**Given information**
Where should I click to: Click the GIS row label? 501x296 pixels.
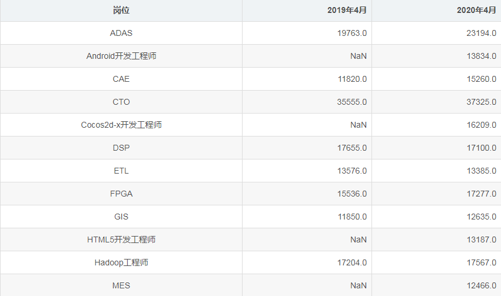tap(121, 217)
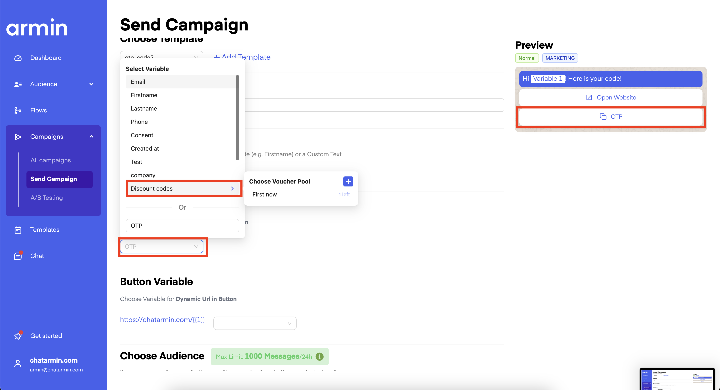720x390 pixels.
Task: Click the Get started rocket icon
Action: [18, 336]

**Problem description**
Copy every line of the records above word for word, leaving out the pictures.

**Worked solution**
Where should I click to: Click the GIS row label? 501x296 pixels.
tap(121, 217)
720x390 pixels.
Task: Click the Get started rocket icon
Action: [18, 336]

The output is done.